Growing up, Glendale native Keyanna Khatiblou and her mother watched TV shows like “Lost,” “Grey’s Anatomy” and “Providence.”
“I’ve always been really invested in longform storytelling and the kinds of stories that can get into the households of everyday Americans,” said Khatiblou, who graduated from Mountain Ridge High School.
“It was really cool, as a kid, getting to see what felt like adult stories. I think the difference with TV is that you can reach so many people and you really feel like you can grow characters with them. That’s what I love about TV and I’ve loved it since I was a kid.”
Now, the 2014 UA graduate — and current Northwestern University Master of Fine Arts student — is spending the summer as an intern in the scripted series development department at STARZ in Los Angeles.
She was awarded the paid position through the Television Academy Foundation’s annual internship program. This program places 50 college students from across the country in internships at notable Hollywood production companies so they may gain professional experience in the television industry.
“Primarily, my tasks are to do coverage, which is reading new script submissions that come in and then summarizing them and giving general feedback. That goes to the executives in the department,” Khatiblou said.
She will be able to learn from STARZ professionals and other networks about how to be successful in the industry.
“It’s really cool, just getting to hear what networks, specifically STARZ, are looking for in a story,” she said. “There’s been a lot of informational meetings that they set up, like different workshops with various executives at Lionsgate and STARZ. They talk about their experiences in the company and they give advice. It’s been super informational and helpful.”
When Khatiblou arrived in Chicago to attend Northwestern, she didn’t know how to get her start in television. She worked various days, while maintaining her side hustle as an actor.
“I did do a detour into the theater world just because I never really knew how to get involved in the TV industry,” said Khatiblou, who earned a bachelor’s degree in theater history and creative writing from UA.
“It wasn’t until I saw Northwestern’s MFA program that I’m in right now. It has play writing, TV writing and screenwriting. That has been my ‘in’ to the industry and I am totally hooked.”
Khatiblou began her theater work while attending Mountain Ridge High School, where she wrote her first play script. She also saw her potential.
“Mountain Ridge has a really good theater program,” she said. “Working in the theater department helped me come out of my shell and learn how to use creativity to connect to people. I was a really shy kid who read a lot of books and had a hard time talking to people. Theater was super influential in all of that.”
Northwestern’s Writing for the Screen and Stage program takes two years to graduate. During her first year, Khatiblou was required to take screen, play and TV writing classes.

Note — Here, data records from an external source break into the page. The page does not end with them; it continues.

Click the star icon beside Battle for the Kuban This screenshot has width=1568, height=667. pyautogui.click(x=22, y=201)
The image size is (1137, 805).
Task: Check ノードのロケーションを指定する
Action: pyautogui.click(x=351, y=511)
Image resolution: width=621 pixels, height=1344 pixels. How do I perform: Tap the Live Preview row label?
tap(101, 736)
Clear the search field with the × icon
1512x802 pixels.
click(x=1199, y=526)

“At first I was really intimidated,” she said. “Everyone is there just to do good work and to share that work with other people.”
Once she finishes her eight-week internship in Los Angeles, Khatiblou plans to head back to Chicago to finish school. She will also teach “Intro to Screenwriting” to undergraduate students next fall. Her plans after graduating, however, are not set in stone.
“Once I graduate, I don’t really know,” she said. “I love TV, but I love theater. I know that I would love to be a full-time writer; that’s the dream. Next year, I’m just going to apply to every opportunity that seems like it would help me grow and move into a new place in my life. I’m trying to stay open minded.”